REPORT

This report is an archived publication and may contain dated technical, contact, and link information

Top
< Prev
Main
1
2
3
4
5
6
7
8
9
10
Next >
>>

Publication Number: FHWA-HRT-11-056 Date: October 2012

Publication Number: FHWA-HRT-11-056
Date: October 2012

Layered Object Recognition System for Pedestrian Sensing

6. EXPERIMENTS AND RESULTS

The proposed system consists of a stereo rig that is made of off-the-shelf monochrome cameras and a commercial stereo processing board that runs on multicore personal computer environments.⁽²³⁾ The cameras are of standard NTSC automotive grade with 720 × 480 image resolution with a 46-degree field of view. The stereo rig is mounted inside a vehicle (Toyota^® Highlander) that also has a dual-quad-core processing unit and electronics to power the computer using the vehicle battery.
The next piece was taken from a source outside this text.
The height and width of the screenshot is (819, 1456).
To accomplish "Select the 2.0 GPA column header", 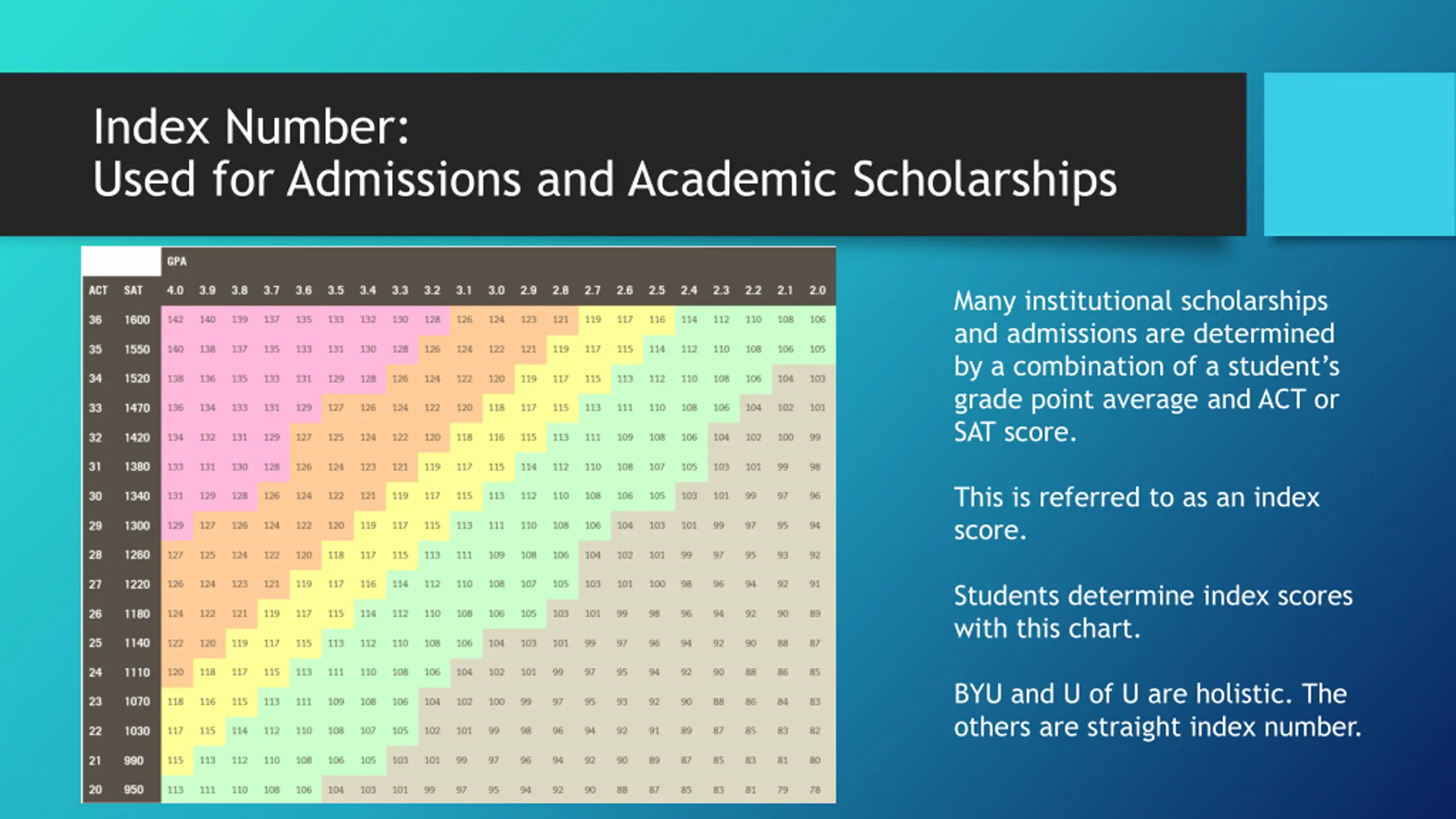I will 817,290.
This test platform allows the researchers to conduct live experiments and collect data for offline processing.

To evaluate system performance, the research team captured and ground truth-marked a number of data sequences in various urban driving scenarios. The testing data included sequences of pedestrians crossing the road, cluttered intersections, and pedestrians darting out from between parked vehicles. The research team also acquired data from publicly available datasets, which are particularly challenging because they have a large number of pedestrians and a crowded urban setting.⁽³⁰⁾ The research team compared the performance of this system against those of other state-of-the-art systems in the public dataset.⁽³⁰⁾

Several image examples of the data collected are provided in figure 39 through figure 51.

This photo shows pedestrians crossing a signalized intersection in an urban environment during the day. There are many vehicles on the road, and the road has sidewalks.
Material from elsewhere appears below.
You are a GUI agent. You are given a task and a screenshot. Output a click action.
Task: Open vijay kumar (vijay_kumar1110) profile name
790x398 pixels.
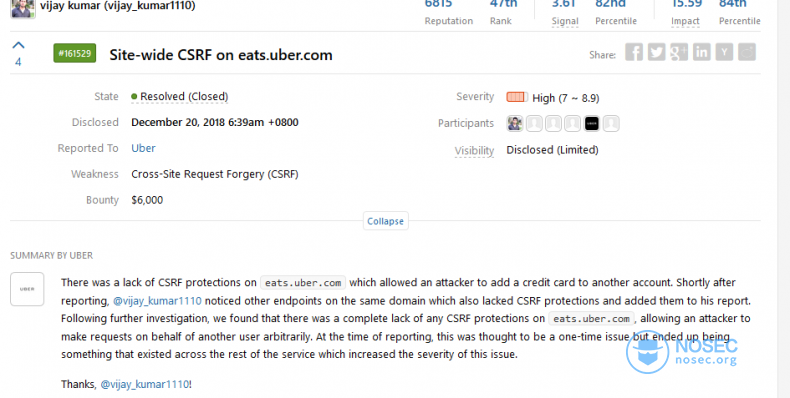tap(117, 6)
Figure 39. Photo. Pedestrians crossing at an intersection during the day under good lighting conditions.

This photo shows pedestrians crossing the street at a signalized intersection in an urban environment. There is a vehicle waiting for the pedestrians to cross before turning right.

Figure 40. Photo. Pedestrians crossing at an intersection during the day while a vehicle turns right.

This photo shows a pedestrian crossing a street at an unsignalized crosswalk across the street from a vehicle in an urban environment.

Figure 41. Photo. Pedestrians crossing an intersection at night.

This photo shows an adult and two children crossing a road at midblock during the evening in front of a vehicle. There are stores on the side of the road as well as a parked vehicle.

Figure 42. Photo. Pedestrians crossing a road at midblock during the evening.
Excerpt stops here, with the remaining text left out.